■ WORK TASK ■
From the records that follow, copy every line that contains the word "système".

---+---

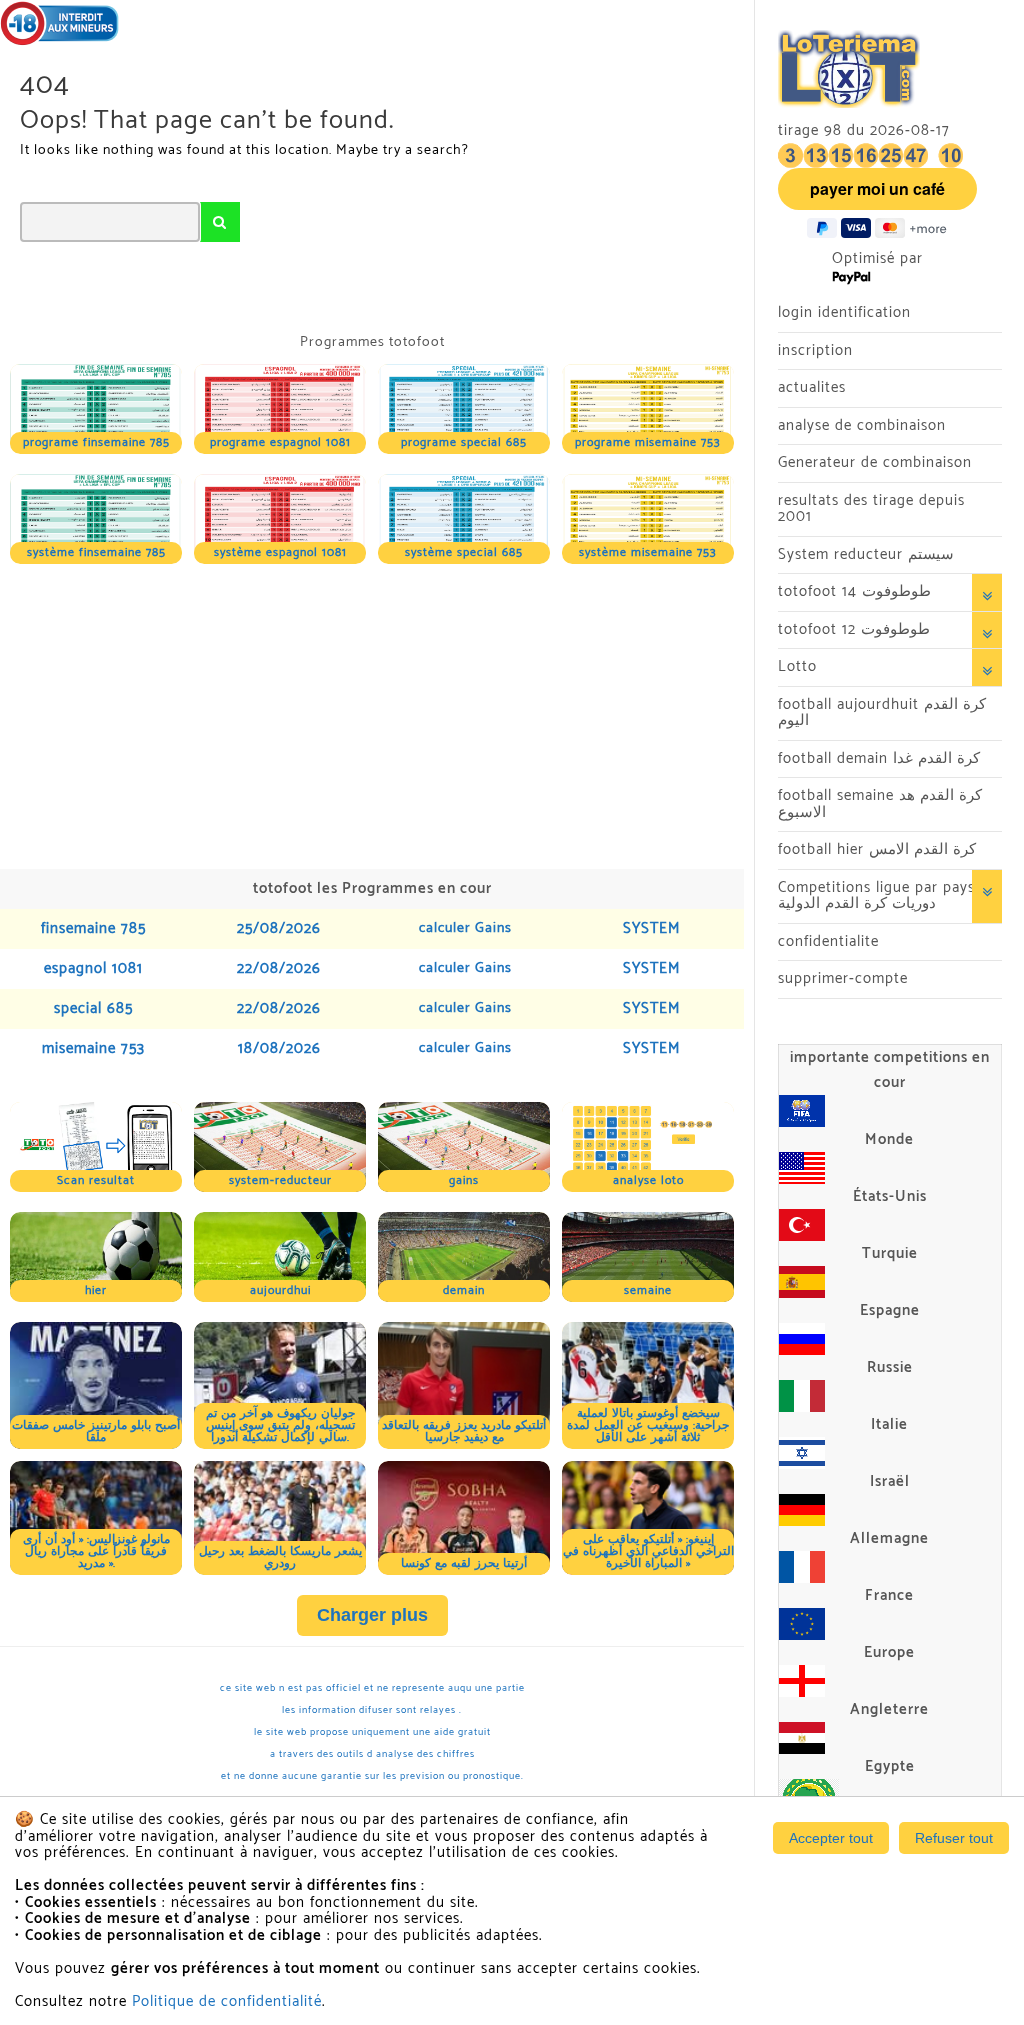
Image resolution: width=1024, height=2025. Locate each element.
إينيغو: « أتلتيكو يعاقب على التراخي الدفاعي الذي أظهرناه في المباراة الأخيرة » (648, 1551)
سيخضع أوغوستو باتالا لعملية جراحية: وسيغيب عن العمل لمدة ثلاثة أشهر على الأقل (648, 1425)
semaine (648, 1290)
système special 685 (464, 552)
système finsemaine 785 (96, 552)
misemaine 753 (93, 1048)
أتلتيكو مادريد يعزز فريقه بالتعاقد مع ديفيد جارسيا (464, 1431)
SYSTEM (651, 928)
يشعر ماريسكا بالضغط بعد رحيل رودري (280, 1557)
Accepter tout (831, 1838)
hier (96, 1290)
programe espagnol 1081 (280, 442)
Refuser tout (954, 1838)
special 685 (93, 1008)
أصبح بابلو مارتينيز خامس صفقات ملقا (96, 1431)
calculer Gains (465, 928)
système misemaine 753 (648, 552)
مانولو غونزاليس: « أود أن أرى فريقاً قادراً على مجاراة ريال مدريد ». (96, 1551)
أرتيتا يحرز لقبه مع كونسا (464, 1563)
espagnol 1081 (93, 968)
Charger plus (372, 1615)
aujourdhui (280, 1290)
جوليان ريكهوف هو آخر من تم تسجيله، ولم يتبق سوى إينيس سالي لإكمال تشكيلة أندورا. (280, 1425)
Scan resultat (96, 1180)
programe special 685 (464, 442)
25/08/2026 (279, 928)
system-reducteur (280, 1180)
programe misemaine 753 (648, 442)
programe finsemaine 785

---+---

■ RESPONSE TO THE TASK ■
système special 685 (464, 552)
système finsemaine 785 (96, 552)
système misemaine 753 (648, 552)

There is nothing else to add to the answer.